Building muscle is not just for bodybuilders. If you want to live independently as long as possible, you need to maintain muscle strength. If you need to use your hands to help stand up after sitting in a chair, your thigh muscles are weak. The ultimate test for seniors, if you sit on the floor, can you stand up without assistance?
We start losing muscle almost from the day we are born. We start to notice muscle loss in our 30’s and most certainly by 60. But muscle loss does not have to be part of your “normal” aging. Sleep, exercise and eating adequate protein will help you keep your muscles well into your golden years.
Muscle growth is triggers by many hormones and metabolic pathways. One of the most important muscle growth related hormones is growth hormone. Growth hormone helps build muscle and is also most exclusively released during deep sleep. Most deep sleep occurs before midnight.
Sleep allows you to recover and rebuild muscle. Without eating proper protein during the day, muscle is broken down while you are asleep. You can change this by eating protein and exercising. The type of protein, the amount of protein and time you eat protein in relationship to exercise are crucial.
Here are some things you can do to prevent age related muscle wasting.
You need to lift weights.
Upper Body Dead weight lifts are ideal but work your way toward this.

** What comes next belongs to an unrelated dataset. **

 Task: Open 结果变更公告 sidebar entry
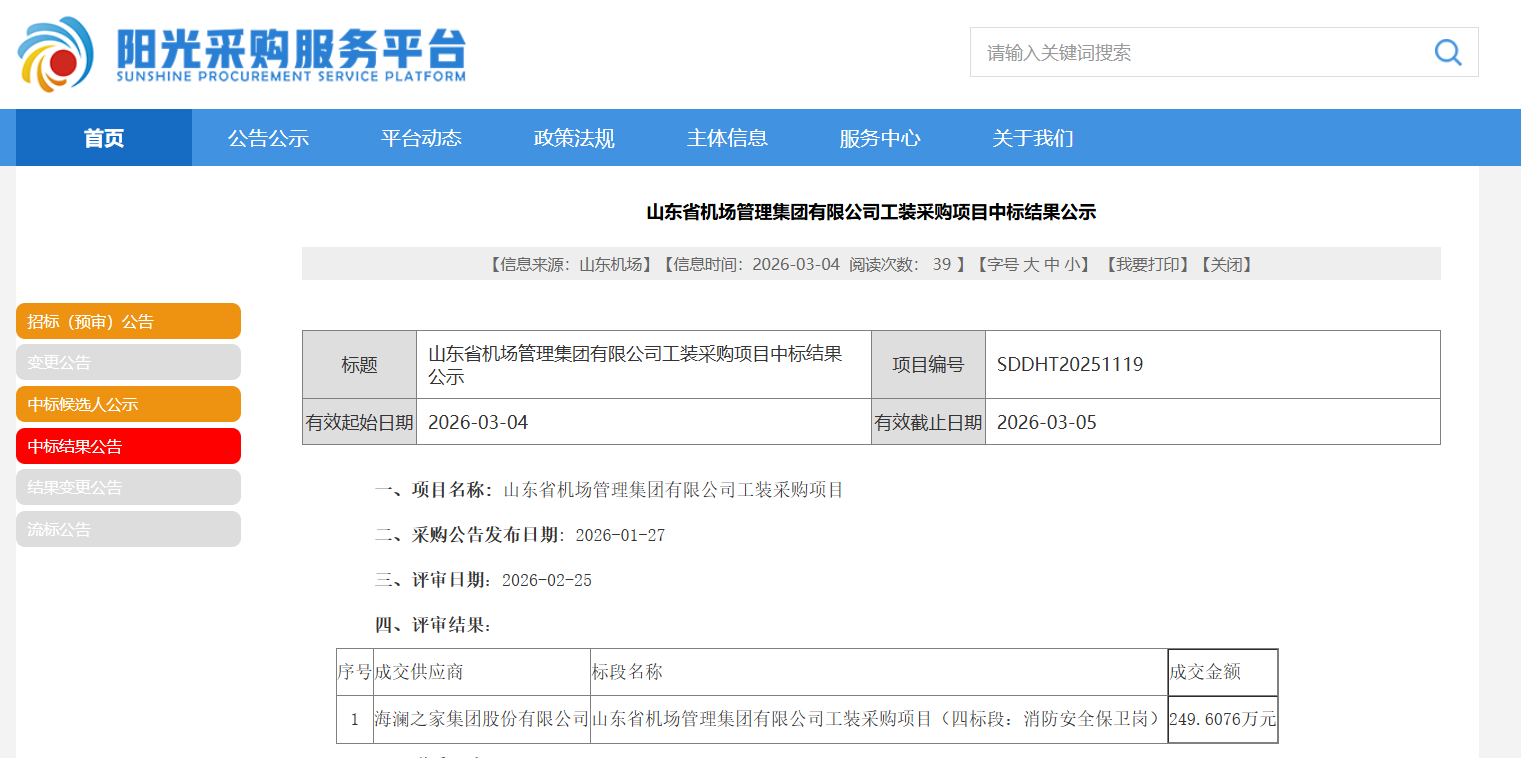coord(128,487)
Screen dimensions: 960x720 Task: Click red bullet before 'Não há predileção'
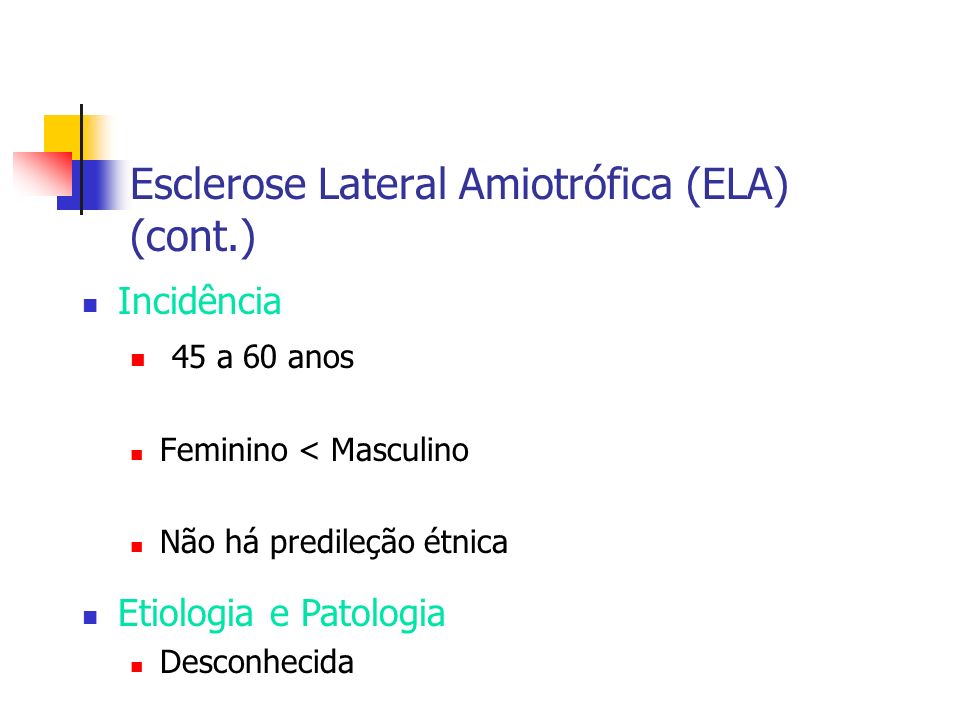coord(137,547)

Start by lifting the weight of your arms. Then add light weights of less than 5 pounds.
Lower Body: squats. You may only be able to do a few. Keep going eventually you'll amaze yourself.
Torso: If you find yourself slightly bend forward, your trunk muscles are weak. Plank exercises will strengthen abdominal muscles. You can also use gym equipment that requires you to flex the muscle against resistance.
To grow muscle, you need to eat twice the recommended about of protein per day, RDA 1.6 g/kg/day. Eat a diet with a high protein to carbohydrate ratio. Restrict calories to 1600/day. To build greater muscle mass, consume protein within 3 hours of exercise. If you eat protein in the hours before exercising, you will get some increase in muscle mass but not as much as eating after exercise.
Get 7.5 to 9 hours of sleep each night. Growth hormone is released during the early evening and peaks between 10-11 pm. Go to bed before 11:00 p.m.